Mesnevî'nin vezni : Fâ i lâ tün- Fâ i lâ tün - Fâ i lün'dür
Mevlâna 6 büyük cilt olan Mesnevî'sinde, tasavvufî fikir ve düşüncelerini, birbirine ulanmış hikayeler halinde anlatmaktadır.
DİVAN-I KEBİRDîvân,
şairlerin şiirlerini topladıkları deftere denir. Dîvân-ı Kebîr "Büyük
Defter" veya "Büyük Dîvân" manasına gelir. Mevlâna'nın çeşitli konularda
söylediği şiirlerin tamamı bu divandadır. Dîvân-ı Kebîr'in dili de
Farsça olmakla beraber, Dîvân-ı Kebîr içinde az sayıda Arapça, Türkçe ve
Rumca şiir de yar almaktadır. Dîvân-ı Kebîr 21 küçük dîvân (Bahir) ile
Rubâî Dîvânı'nın bir araya getirilmesiyle oluşmuştur. Dîvân-ı Kebîr'in
beyit adedi 40.000 i aşmaktadır. Mevlâna, Dîvân-ı Kebîr'deki bazı
şiirlerini Şems Mahlası ile yazdığı için bu dîvâna, Dîvân-ı Şems de
denilmektedir. Dîvânda yer alan şiirler vezin ve kafiyeler göz önüne
alınarak düzenlenmiştir.
MEKTUBAT
Mevlâna'nın
başta Selçuklu Hükümdarlarına ve devrin ileri gelenlerin.e nasihat
için, kendisinden sorulan ve halli istenilen diıü ve ilmi konularda ise
açıklayıcı bilgiler vermek için yazdığı 147 adet mektuptur.
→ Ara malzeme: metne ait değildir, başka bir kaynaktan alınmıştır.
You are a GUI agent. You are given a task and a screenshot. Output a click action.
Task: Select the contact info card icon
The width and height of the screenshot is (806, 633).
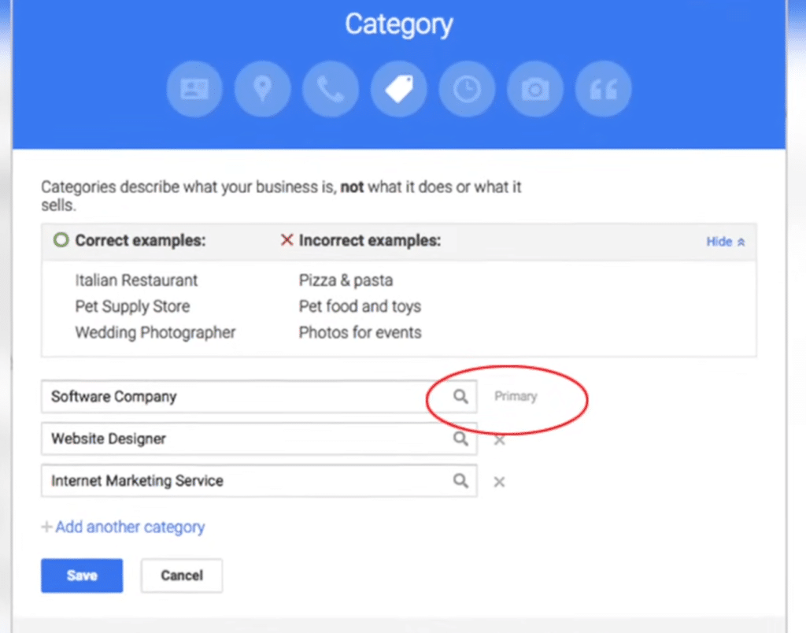(x=194, y=88)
Mevlâna bu
mektuplarında, edebî mektup yazma kaidelerine uymamış, aynen konuştuğu
gibi yazmıştır. Mektuplarında "kulunuz, bendeniz" gibi kelimelere hiç
yer vermemiştir. Hitaplarında mevki ve memuriyet adları müstesna, mektup
yazdığı kişinin aklına, inancına ve yaptığı iyi işlere göre kendisine
hangi hitap tarzı yakışıyorsa o sözlerle ve o vasıflârla hitap etmiştir.
Fİ Hİ MA Fİ H
Fîhi Mâ Fih "Onun
içindeki içindedir" manasına gelmektedir.. Bu eser Mevlâna'nın çeşitli
meclislerde yaptığı sohbetlerin, oğlu Sultan Veled tarafından toplanması
ile meydana gelmiştir. 61 bölümden oluşmaktadır. Bu bölümlerden bir
kısmı, Selçuklu Veziri Süleyman Pervane'ye hitaben kaleme alınmıştır.
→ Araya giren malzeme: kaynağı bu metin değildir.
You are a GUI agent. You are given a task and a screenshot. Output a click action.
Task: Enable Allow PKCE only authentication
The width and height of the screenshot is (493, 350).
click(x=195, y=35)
Eserde bazı siyasi olaylara da temas edilmesi yönünden, bu eser aynı
zamanda tarihi bir kaynak olarak da kabul edilmektedir. Eserde cennet ve
cehennem, dünya ve âhiret, mürşit ve mürîd, aşk ve semâ gibi konular
işlenmiştir.
MECÂLİS-İ SEB'A
(Yedi Meclis)
Mecâlis-i Seb'a, adından da anlaşılacağı üzere Mevlâna'nın yedi
meclisi'nin, yedi vaazı'nın not edilmesinden meydana gelmiştir.
Mevlâna'nın vaazları, Çelebi Hüsameddin veya oğlu Sultan Veled
tarafından not edilmiş, ancak özüne dokunulmamak kaydı ile eklentiler
yapılmıştır. Eserin düzenlemesi yapıldıktan sonra Mevlâna'nın
tashihinden geçmiş olması kuvvetle muhtemeldir. Şiiri amaç değil,
fikirlerini söylemede bir araç olarak kabul eden Mevlâna, yedi
meclisinde şerh ettiği Hadis'lerin konuları bakımından tasnifi şöyledir :
1. Doğru yoldan ayrılmış toplumların hangi yolla kurtulacağı.
2. Suçtan kurtuluş. Akıl yolu ile gafletten uyanış.
3. İnanç'daki kudret.
4. Tövbe edip doğru yolu bulanlar Allah'ın sevgili kulları olurlar.
5. Bilginin değeri.
6. Gaflete dalış.
7. Aklın önemi.
Bu yedi meclis'de, asıl şerh edilen
hadislerle beraber, 41 Hadis daha geçmektedir. Mevlâna tarafından
seçilen her Hadis içtimaidir. Mevlâna yedi meclisinde her bölüme "Hamd ü
sena" ve "Münacaat" ile başlamakta, açıklanacak konuları ve tasavvufî
görüşlerini hikaye ve şiirlerle cazip hale getirmektedir. Bu yol
Mesnevî'nin yazılışında da aynen kullanılmıştır.